Mao Zedong's "On Contradiction" is one of Mao's five really important philosophical essays. Originally presented in 1937 as a lecture at the Anti-Japanese Military and Political College in Yanan, "On Contradiction" explains how things change according to dialectical and historical materialism.
I'm also reading Georg Lukacs' History and Class Consciousness at the moment, and while they are both texts about historical materialism, and both owe a debt to Hegel, Mao's "On Contradiction" is much more in the Engels tradition in that he sees dialectics as explanatory in the realm of nature and science, as well as for history and human society. Strictly speaking, Mao's essay is a work of dialectical and historical materialism, whereas Lukacs confines dialectics to historical processes only, by which me presumably means humans-in-nature as opposed to all nature.

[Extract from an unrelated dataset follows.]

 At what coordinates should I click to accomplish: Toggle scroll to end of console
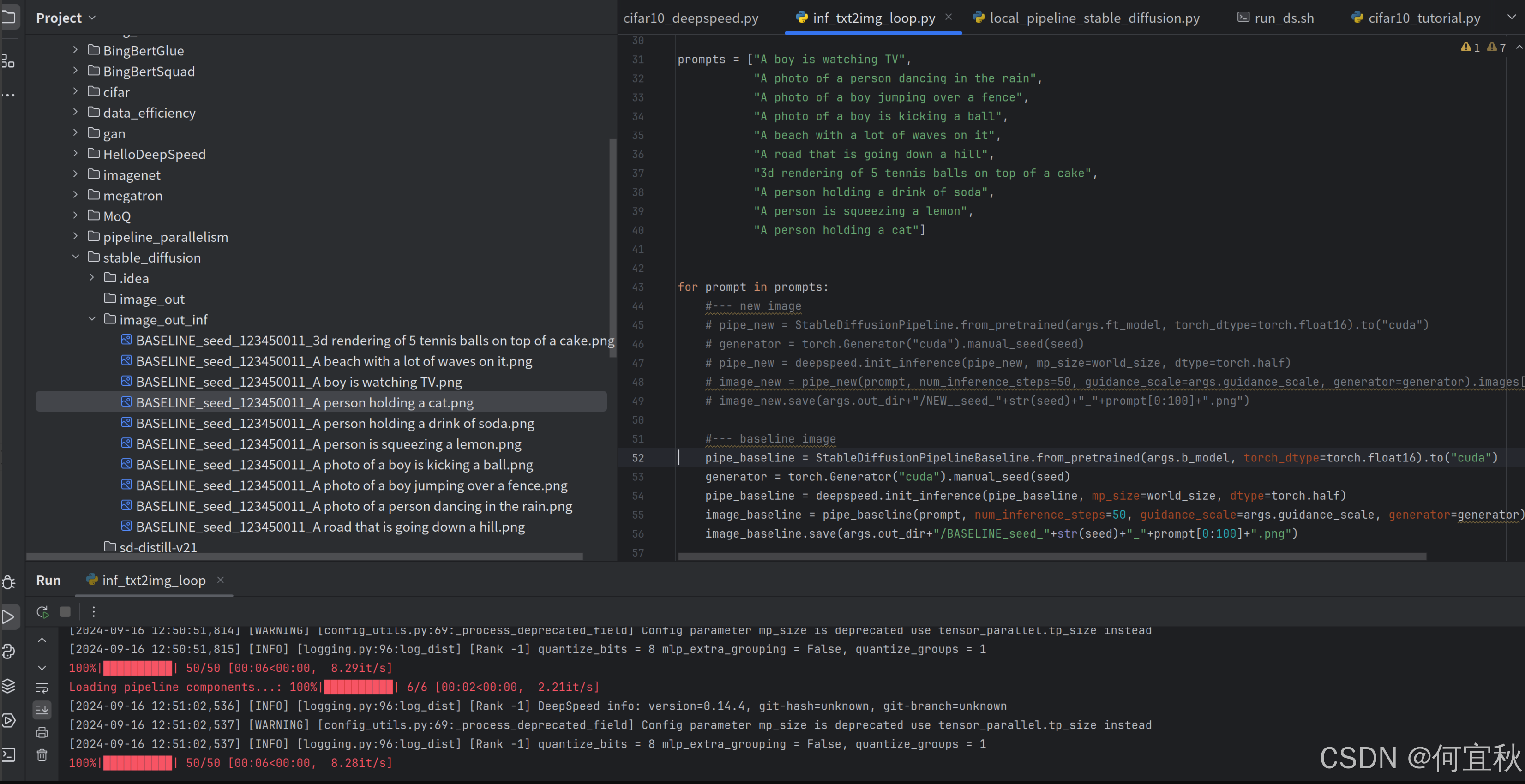(42, 709)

The edition I read, Mao Zedong's "On Contradiction" Study Companion, published in 2019 by Foreign Languages Press (Paris) is just that: 84 pages of text, with the left hand page being Mao's original text, while the right hand page is commentary on the text prepared by the Redspark Collective. The text is followed by three pages of footnotes from the original essay.

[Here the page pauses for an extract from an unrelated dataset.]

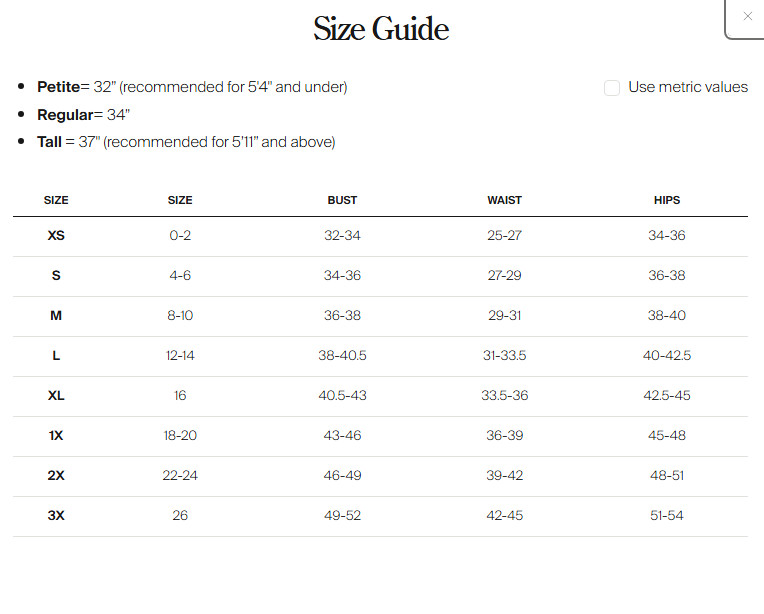Select the Regular length description line
764x614 pixels.
point(84,115)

Redspark Collective's commentary is quite useful. It explains many of the early 20th Century historical events that had happened or were in the process of happening at the time the essay was written. Commentary also explains various philosophical currents in the ancient world, Europe, the USSR, and China that have influenced or are referenced in Mao's text. Finally some comments focus on more recent events, including the dogmatism of some followers of Shining Path outside Peru (for example, some Maoists outside Peru took up the Sendero policy of printing all brochures with red covers!), even pointing out that the revolution in Peru ended for all intents and purposes in 1990.
More apposite to contemporary concerns, the Redspark Collective commentary also points out where Mao got things wrong in light of factors like climate change and the persistence of antagonistic contradictions within socialist societies. I read the entire book yesterday, and will probably read it again once I finish Lukacs.